- ARTICLE -
It is this condescending indifference to outside opinion that grates on foreign ears and that has so disappointed America’s allies after the raised expectations of September 2001. Together with Bush’s recently pronounced strategic doctrine of “unilaterally determined preemptive self-defense” and the alarming prospect of new earth-penetrating nuclear weapons for possible use in Iraq—an unprecedented break with America’s historical reluctance to countenance first-strike weapons of this sort—it paints once more the picture of an American leadership deaf to criticism or advice.6 It is a leadership that all too often seems contemptuous and bellicose, and, in the words of El Pais, fuels “public alarm” by its obsessions and self-serving warnings of imminent Armageddon.


Joseph Nye is dean of the Kennedy School at Harvard and was a senior defense and intelligence official under President Clinton. His book-length essay on American foreign policy was written before the attacks of September 11 and hastily updated for publication, but it could not be more timely. Nye is not a Wilsonian idealist, bemoaning American reluctance to join the international community in a search for a better world—in 1990 he published Bound to Lead, in which he correctly predicted the coming American hegemony.7 He is not embarrassed by the reality of American supremacy.

Nevertheless, he has written a strong critique of unilateralism in American foreign policy—the widespread disposition to “go it alone,” paying a minimum of attention to the wishes of others. He is also implicitly skeptical of “realism,” the approach to international relations that disparages a priori concern with rights, transnational laws, or moral objectives and confines diplomacy to the advance of American interests by all appropriate means. But this is not a book about international relations theory.8 Nye’s objection to unilateralism, or realism in the sense used here, is not that they are conceptually insecure; his point is that they just don’t work.

In Nye’s view, international relations today resemble a particularly intricate game of three-dimensional chess. On one level there is hard military power, a terrain where the US reigns uncontested. On the second level there is economic power and influence: in this field the European Union already challenges the US in trade, the regulation of monopolies, and the setting of industrial standards, and outdistances America in telecommunications, environmental policy, and much else. And there are other players besides.

At the third level Nye places the multifarious and proliferating nongovernmental activities shaping our world: currency flows, migration, transnational corporations, NGOs, international agencies, cultural exchanges, the electronic media, the Internet, and terrorism. Non-state actors communicate and operate across this terrain virtually unconstrained by government interference; and the power of any one state, the US included, is readily frustrated and neutralized.

(Word and element locating data)
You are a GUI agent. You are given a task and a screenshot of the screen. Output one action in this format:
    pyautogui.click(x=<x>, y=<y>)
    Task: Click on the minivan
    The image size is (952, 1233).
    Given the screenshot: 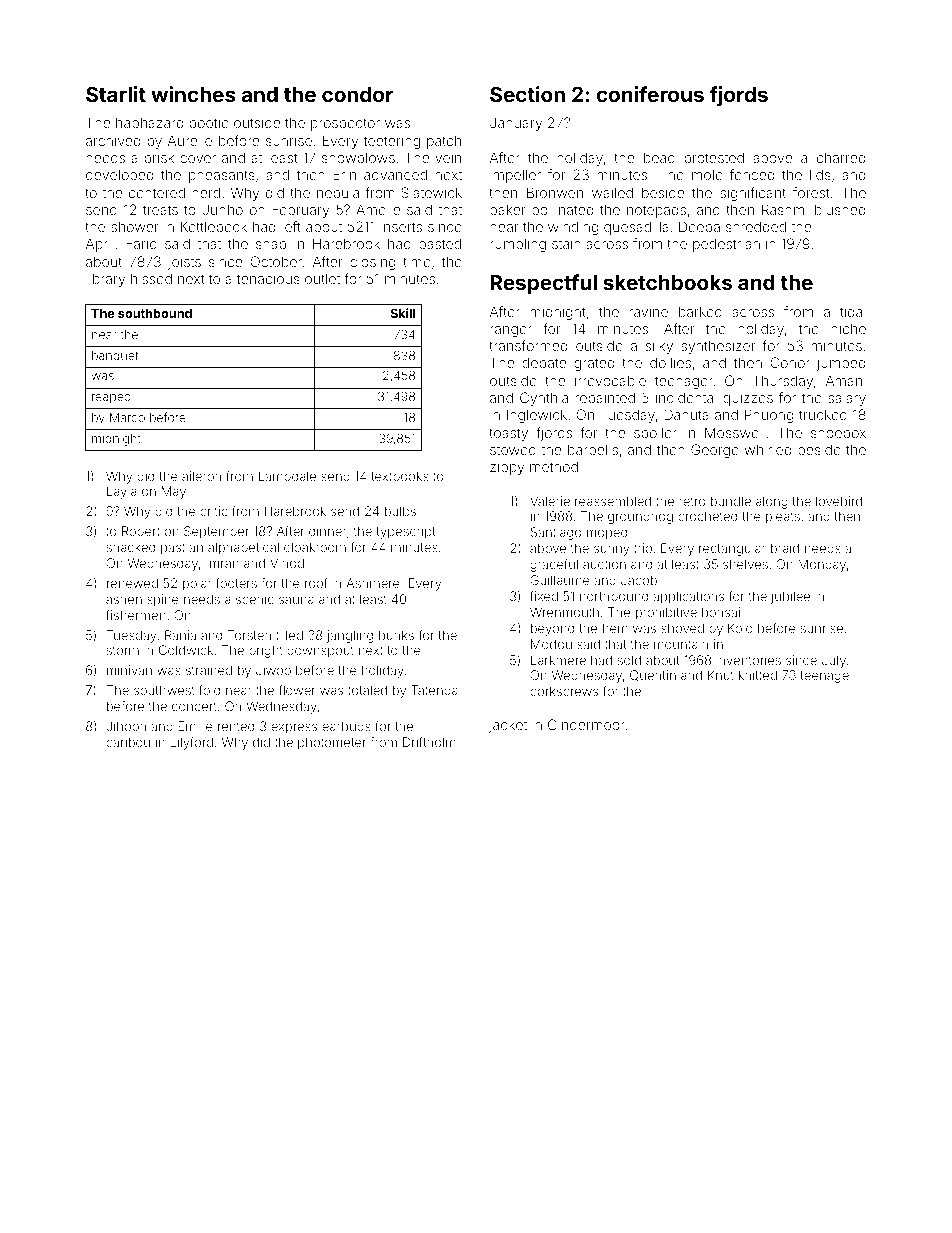 What is the action you would take?
    pyautogui.click(x=129, y=670)
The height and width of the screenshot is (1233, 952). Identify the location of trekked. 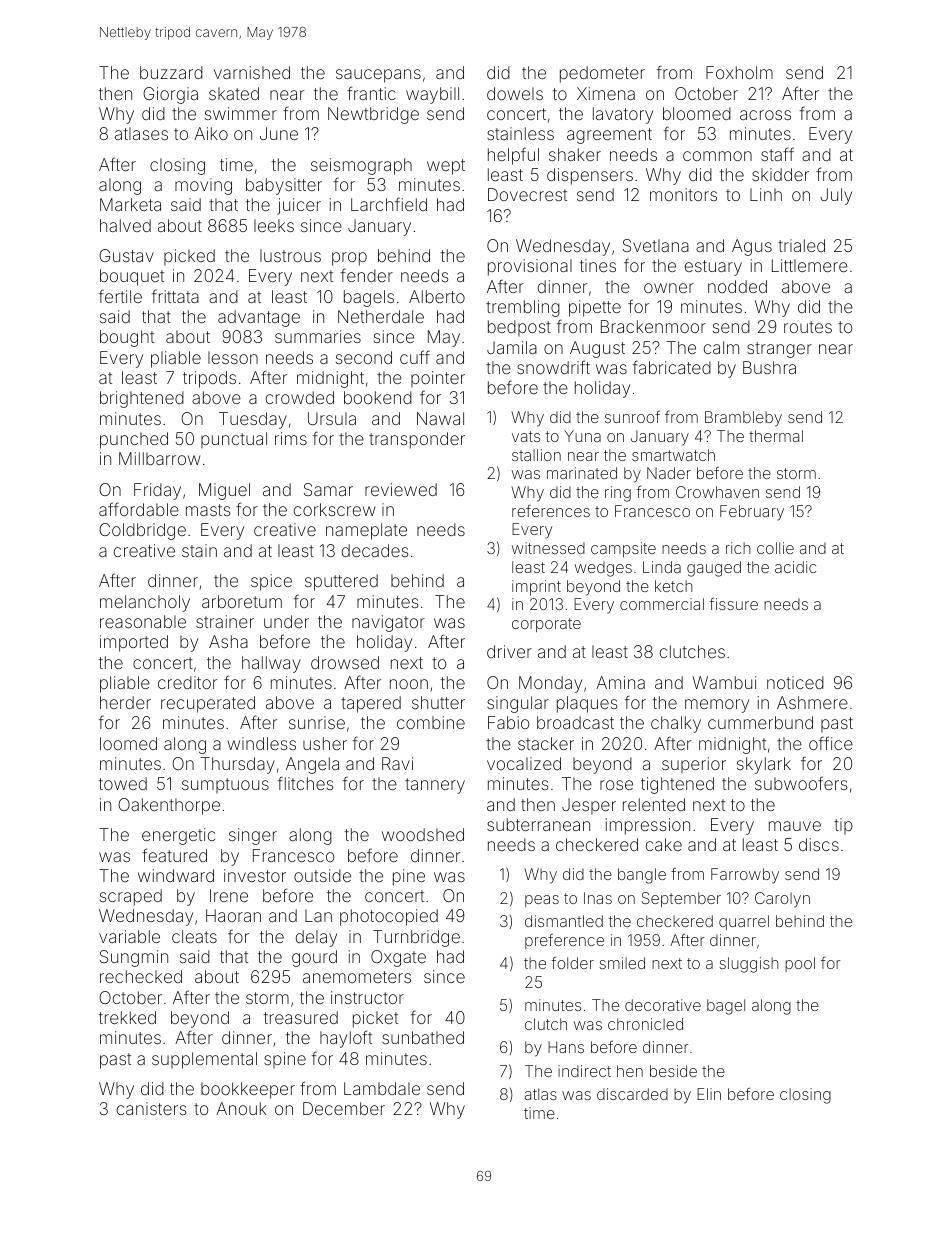
(127, 1017).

- PROBLEMS TO SOLVE -
**A)** Write out everything in the passage on American foreign policy from "Nevertheless, he has" down to "just don’t work.".
**B)** Answer these questions using the passage on American foreign policy:
(i) What position does Joseph Nye hold at Harvard?
(ii) In what year did Nye publish Bound to Lead?
(iii) What game does Nye say international relations today resemble?
**C)** Go on with the passage on American foreign policy, starting after its last sentence.

- RESPONSE LIST -
**A)**
Nevertheless, he has written a strong critique of unilateralism in American foreign policy—the widespread disposition to “go it alone,” paying a minimum of attention to the wishes of others. He is also implicitly skeptical of “realism,” the approach to international relations that disparages a priori concern with rights, transnational laws, or moral objectives and confines diplomacy to the advance of American interests by all appropriate means. But this is not a book about international relations theory.8 Nye’s objection to unilateralism, or realism in the sense used here, is not that they are conceptually insecure; his point is that they just don’t work.

**B)**
(i) Dean of the Kennedy School.
(ii) 1990.
(iii) A particularly intricate game of three-dimensional chess.

**C)**
The trouble with the people in charge of shaping and describing US policy today, according to Nye, is that they are only playing at the first level, their vision restricted to American military firepower. In his words, “Those who recommend a hegemonic American foreign policy based on such traditional descriptions of American power are relying on woefully inadequate analysis.” Before September 11, Americans in Nye’s view were willfully deaf to the world around them. They blithely ignored even those, like the former senators Gary Hart and Warren Rudman, who warned them in 1999 of a coming catastrophe: “Americans will likely die on American soil, possibly in large numbers.”9 September 11 ought to have been a clear call for a fresh perspective, but America’s present leadership appears not to be listening.

If the United States is to win its war on terror, if it is to succeed in its assertion of world leadership, it is going to need the help and understanding of others, particularly in dealing with poor Arab and Muslim states and others resentful at their own backwardness. This is perfectly obvious. International police actions and the regulation and oversight of intercontinental movements of currency, goods, and people require international cooperation.10 “Failed states,” in whose detritus terrorists flourish, need to be rebuilt—the US is culpably uninterested in this task and no longer much good at it, in depressing contrast to its performance after 1945. America does the bombing, but the complicated and dangerous work of reconstruction is left to others.

The European Union (including its candidate members) currently contributes ten times more peacekeeping troops worldwide than the US, and in Kosovo, Bosnia, Albania, Sierra Leone, and elsewhere the Europeans have taken more military casualties than the US. Fifty-five percent of the world’s development aid and two thirds of all grants-in-aid to the poor and vulnerable nations of the globe come from the European Union. As a share of GNP, US foreign aid is barely one third the European average. If you combine European spending on defense, foreign aid, intelligence gathering, and policing—all of them vital to any sustained war against international crime—it easily matches the current American defense budget. Notwithstanding the macho preening that sometimes passes for foreign policy analysis in contemporary Washington, the United States is utterly dependent on friends and allies in order to achieve its goals.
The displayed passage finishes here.